Le Conseil d’Etat considérait jusqu’alors que le droit de garder le silence ne profitait qu’à la personne mise en cause dans une procédure pénale (Conseil d'État, 6ème - 5ème chambres réunies, 23/06/2023, 473249).

Mais la réponse du juge constitutionnel a été la suivante :

« Aux termes de l’article 9 de la Déclaration des droits de l’homme et du citoyen de 1789 : « Tout homme étant présumé innocent jusqu’à ce qu’il ait été déclaré coupable, s’il est jugé indispensable de l’arrêter, toute rigueur qui ne serait pas nécessaire pour s’assurer de sa personne doit être sévèrement réprimée par la loi ». Il en résulte le principe selon lequel nul n’est tenu de s’accuser, dont découle le droit de se taire. Ces exigences s’appliquent non seulement aux peines prononcées par les juridictions répressives mais aussi à toute sanction ayant le caractère d’une punition. Elles impliquent que le professionnel faisant l’objet de poursuites disciplinaires ne puisse être entendu sur les manquements qui lui sont reprochés sans qu’il soit préalablement informé du droit qu’il a de se taire. »

(Décision n° 2023-1074 QPC du 8 décembre 2023)

2.

Prenant acte de cette nouvelle circonstance de droit, le Conseil d'État (6ème - 5ème chambres réunies, 19/04/2024, n° 491226) a, à son tour transmis une QPC relative au statut de la magistrature, en tant qu’il ne prévoit pas que le magistrat, avant son audition dans le cadre d'une procédure disciplinaire, soit préalablement informé du droit qu'il a de se taire.

Le Conseil Constitutionnel censure les dispositions correspondantes de l’ordonnance du 22 décembre 1958 portant loi organique relative au statut de la magistrature (Décision n° 2024-1097 QPC du 26 juin 2024).

 

3.

Enfin, par une décision n° 2024-1105 QPC du 4 octobre 2024, le Conseil Constitutionnel étend sa jurisprudence aux dispositions de l’article L. 532-4 du code général de la fonction publique et donc à l’ensemble des fonctionnaires soumis à une procédure disciplinaire.

 

4.

Restait néanmoins en suspens la question des conséquences pratiques de la méconnaissance de l’obligation d’information de l’agent public de son droit de se taire dans le cadre de la procédure disciplinaire.

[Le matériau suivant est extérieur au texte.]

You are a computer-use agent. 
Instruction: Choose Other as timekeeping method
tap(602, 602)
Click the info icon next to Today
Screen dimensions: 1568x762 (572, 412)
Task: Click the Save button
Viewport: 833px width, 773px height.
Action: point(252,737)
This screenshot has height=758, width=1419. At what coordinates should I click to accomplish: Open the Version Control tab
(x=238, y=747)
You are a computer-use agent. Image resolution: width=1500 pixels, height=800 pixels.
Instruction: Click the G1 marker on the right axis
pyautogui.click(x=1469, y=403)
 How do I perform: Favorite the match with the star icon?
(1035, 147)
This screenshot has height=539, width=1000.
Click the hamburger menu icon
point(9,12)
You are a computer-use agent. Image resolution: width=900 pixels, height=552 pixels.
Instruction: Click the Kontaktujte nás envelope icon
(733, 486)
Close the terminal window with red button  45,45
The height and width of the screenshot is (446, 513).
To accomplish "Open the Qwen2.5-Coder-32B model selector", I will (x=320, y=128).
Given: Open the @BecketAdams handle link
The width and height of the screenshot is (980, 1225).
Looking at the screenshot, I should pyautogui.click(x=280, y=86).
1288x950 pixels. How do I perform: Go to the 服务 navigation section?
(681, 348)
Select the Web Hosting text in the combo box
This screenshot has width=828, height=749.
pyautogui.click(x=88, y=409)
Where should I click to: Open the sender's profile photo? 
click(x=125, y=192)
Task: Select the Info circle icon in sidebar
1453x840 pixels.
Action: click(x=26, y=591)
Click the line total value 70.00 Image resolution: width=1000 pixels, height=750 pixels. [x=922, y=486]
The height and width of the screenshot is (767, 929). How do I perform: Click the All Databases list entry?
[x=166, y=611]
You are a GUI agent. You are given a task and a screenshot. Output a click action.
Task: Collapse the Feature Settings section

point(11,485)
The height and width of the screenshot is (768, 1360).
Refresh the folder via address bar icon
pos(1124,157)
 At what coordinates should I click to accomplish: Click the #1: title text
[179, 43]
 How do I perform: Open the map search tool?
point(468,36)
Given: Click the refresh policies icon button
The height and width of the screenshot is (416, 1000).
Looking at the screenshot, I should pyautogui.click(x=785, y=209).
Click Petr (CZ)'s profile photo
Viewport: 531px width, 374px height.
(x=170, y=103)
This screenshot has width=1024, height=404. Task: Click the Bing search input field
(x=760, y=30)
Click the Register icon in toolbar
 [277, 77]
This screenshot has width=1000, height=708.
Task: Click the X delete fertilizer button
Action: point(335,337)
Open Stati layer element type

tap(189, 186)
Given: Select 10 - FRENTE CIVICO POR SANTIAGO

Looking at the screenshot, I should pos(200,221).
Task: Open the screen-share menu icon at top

Le Conseil d’Etat y apporte une première réponse dans sa décision du 19 décembre 2024 :

« Dans le cas où un agent sanctionné n'a pas été informé du droit qu'il a de se taire alors que cette information était requise en vertu des principes énoncés aux points 2 et 3, cette irrégularité n'est susceptible d'entraîner l'annulation de la sanction prononcée que lorsque, eu égard à la teneur des déclarations de l'agent public et aux autres éléments fondant la sanction, il ressort des pièces du dossier que la sanction infligée repose de manière déterminante sur des propos tenus alors que l'intéressé n'avait pas été informé de ce droit. »

Cette position n’est pas sans rappeler le principe plus général du contentieux administratif selon lequel un vice de procédure n’est de nature à entraîner l’annulation d’une décision que s’il a été susceptible d’exercer une influence sur le sens de la décision prise ou qu’il a privé l’intéressé d’une garantie (CE Ass., 23 décembre 2011, Danthony, n°335033).

Comme en matière pénale d’ailleurs, le principe énoncé par le Conseil Constitutionnel en matière disciplinaire pourrait n’avoir que des conséquences pratiques limitées, dès lors que l’appréciation qui sera portée par le tribunal administratif le sera a posteriori, une fois la sanction prononcée et potentiellement exécutée, les déclarations de l’intéressé consignées et portées à la connaissance de l’autorité hiérarchique.

Enfin, rappelons que lorsqu’une sanction disciplinaire est annulée en raison d’un vice de procédure, rien n’empêche l’autorité hiérarchique de prendre une nouvelle décision identique à la précédente, purgée des irrégularités.